Plaintiff's brief states that "Rodriguez sought to excess [P]laintiff, causing a material change in her employment status." (Pl.'s Mem. 10.) There is no citation to the record to support this claim. Indeed, it is undisputed from the record evidence that Plaintiff was not excessed. (Pl.'s Resp. 56.1 ¶ 138 (admitting Defendant's fact that "Arundell further advised [P]laintiff multiple times by email that, contrary to [P]laintiffs beliefs, she had not been excessed from BHSB") (citing Branch Decl. Ex. TT).) Plaintiff's brief also states, without citations to the record, that "she plainly experienced such changes [to salary, benefits, or other conditions of employment] when assigned to Gateway and then to [AP Prep] within the limitations period." (Pl.'s Mem. 2 n.2.) The Court's own review of the record concludes Plaintiff most likely is referring to the salary deduction that resulted form the mix up with the LODI status. That claim is addressed below. Finally, Plaintiff either was, or should have been, placed on a TIP as a result of receiving a "Developing" rating in the 2013-14 and 2014-15 school years. (Def.'s 56.1 ¶¶ 149-54.) However, the email Plaintiff received regarding the TIP made clear: "The TIP should in no way be construed as disciplinary in nature and should be seen by all parties involved as a way to improve educator effectiveness through professional development. " (Branch Decl. Ex. XX ("Advance TIP Emails").) Plaintiff does not argue otherwise.

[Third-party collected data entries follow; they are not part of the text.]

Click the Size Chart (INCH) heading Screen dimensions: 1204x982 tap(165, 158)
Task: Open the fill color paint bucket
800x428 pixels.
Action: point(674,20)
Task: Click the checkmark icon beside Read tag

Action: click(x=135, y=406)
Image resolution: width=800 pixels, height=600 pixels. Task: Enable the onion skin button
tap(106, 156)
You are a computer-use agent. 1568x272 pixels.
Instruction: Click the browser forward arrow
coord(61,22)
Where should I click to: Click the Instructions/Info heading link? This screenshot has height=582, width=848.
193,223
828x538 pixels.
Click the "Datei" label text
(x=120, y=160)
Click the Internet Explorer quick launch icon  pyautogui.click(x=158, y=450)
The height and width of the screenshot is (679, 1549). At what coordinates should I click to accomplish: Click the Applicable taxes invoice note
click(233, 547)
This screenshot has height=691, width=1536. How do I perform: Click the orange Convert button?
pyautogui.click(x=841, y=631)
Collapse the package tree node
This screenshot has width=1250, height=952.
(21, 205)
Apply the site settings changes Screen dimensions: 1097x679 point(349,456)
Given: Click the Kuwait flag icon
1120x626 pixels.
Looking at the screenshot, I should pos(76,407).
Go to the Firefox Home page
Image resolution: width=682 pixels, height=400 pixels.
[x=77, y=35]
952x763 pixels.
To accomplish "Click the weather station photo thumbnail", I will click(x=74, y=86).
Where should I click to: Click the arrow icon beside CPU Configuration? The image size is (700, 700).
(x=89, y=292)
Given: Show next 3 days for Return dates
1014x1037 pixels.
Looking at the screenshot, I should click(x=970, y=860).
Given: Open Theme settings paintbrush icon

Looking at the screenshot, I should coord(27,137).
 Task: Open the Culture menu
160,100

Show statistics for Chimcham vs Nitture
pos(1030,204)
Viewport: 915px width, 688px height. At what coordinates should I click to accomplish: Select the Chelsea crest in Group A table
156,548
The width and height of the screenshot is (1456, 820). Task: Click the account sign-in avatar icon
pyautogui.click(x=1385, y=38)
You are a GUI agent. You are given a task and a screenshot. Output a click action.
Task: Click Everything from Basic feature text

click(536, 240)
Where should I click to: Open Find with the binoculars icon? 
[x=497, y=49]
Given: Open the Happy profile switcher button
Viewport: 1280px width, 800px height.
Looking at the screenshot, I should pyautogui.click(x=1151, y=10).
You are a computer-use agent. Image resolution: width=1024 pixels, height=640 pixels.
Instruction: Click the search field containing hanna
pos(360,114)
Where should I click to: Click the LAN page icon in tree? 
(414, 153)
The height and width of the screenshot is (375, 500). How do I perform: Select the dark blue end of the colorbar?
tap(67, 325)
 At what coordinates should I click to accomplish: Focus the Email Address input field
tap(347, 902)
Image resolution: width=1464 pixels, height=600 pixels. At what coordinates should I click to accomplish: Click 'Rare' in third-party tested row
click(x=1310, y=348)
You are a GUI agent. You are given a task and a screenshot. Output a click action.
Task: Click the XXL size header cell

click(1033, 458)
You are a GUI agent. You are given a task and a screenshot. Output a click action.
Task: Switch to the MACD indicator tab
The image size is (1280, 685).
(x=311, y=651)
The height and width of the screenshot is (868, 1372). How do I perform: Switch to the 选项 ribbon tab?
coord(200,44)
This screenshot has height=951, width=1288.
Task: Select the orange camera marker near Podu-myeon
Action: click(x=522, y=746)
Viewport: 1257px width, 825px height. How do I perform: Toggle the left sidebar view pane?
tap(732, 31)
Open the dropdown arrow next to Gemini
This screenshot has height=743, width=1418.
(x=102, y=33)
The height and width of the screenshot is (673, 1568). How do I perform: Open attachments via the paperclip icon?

Plaintiff's brief states, without record citations, that failing to evaluate Plaintiff in all of the Danielson components was an adverse action. (Pl.'s Mem. 10-11.) However, the observers were not required to evaluate Plaintiff in all the criteria. (See Evaluation Form (stating "if there is no evidence for a component, N/A (Not Applicable) should be entered").) Additionally, as part of BHSB's status as a Restart School, observations were supposed to focus on only seven specific Danielson competencies. (Def.'s 56.1 ¶ 43 (quoting BHSD 2013-14 Faculty Handbook 24).) These seven are the ones on which Plaintiff was evaluated. (Oct. 7, 2014 Observation; Dec. 12, 2013 Observation; Apr. 7, 2014 Observation.)
Plaintiff's brief alleges, without record citations, that Barba failed to provide her unspecified teaching "support," and this was an adverse action. (Pl.'s Mem. 11.) This claim also fails to survive summary judgment. While denial of support resources, such as training, can constitute an adverse employment action where it "bear[s] on either [the] plaintiff's opportunities for professional growth and career advancement or directly on plaintiff's compensation," Nakis v. Potter, No. 01-CV-10047, 2004 WL 2903718, at *20 (S.D.N.Y. Dec.15, 2004), "[w]hen an employee cannot show material harm from a denial of training, such as a failure to promote or a loss of career advancement opportunities, there is no adverse employment action," Hill v. Rayboy-Brauestein, 467 F. Supp. 2d 336, 352 (S.D.N.Y. 2006) (rejecting claim that inadequate training constituted an adverse employment action). The only negative consequences suggested from Barba's lack of support were Plaintiff's negative performance reviews, as she seems to argue the lack of support led to the negative reviews. (Pl.'s Resp. 56.1 ¶ 81.) However, as discussed above, Plaintiff was not penalized in pay, rank, or responsibility for her adverse employment reviews; thus her claim of lack "support" similarly fails.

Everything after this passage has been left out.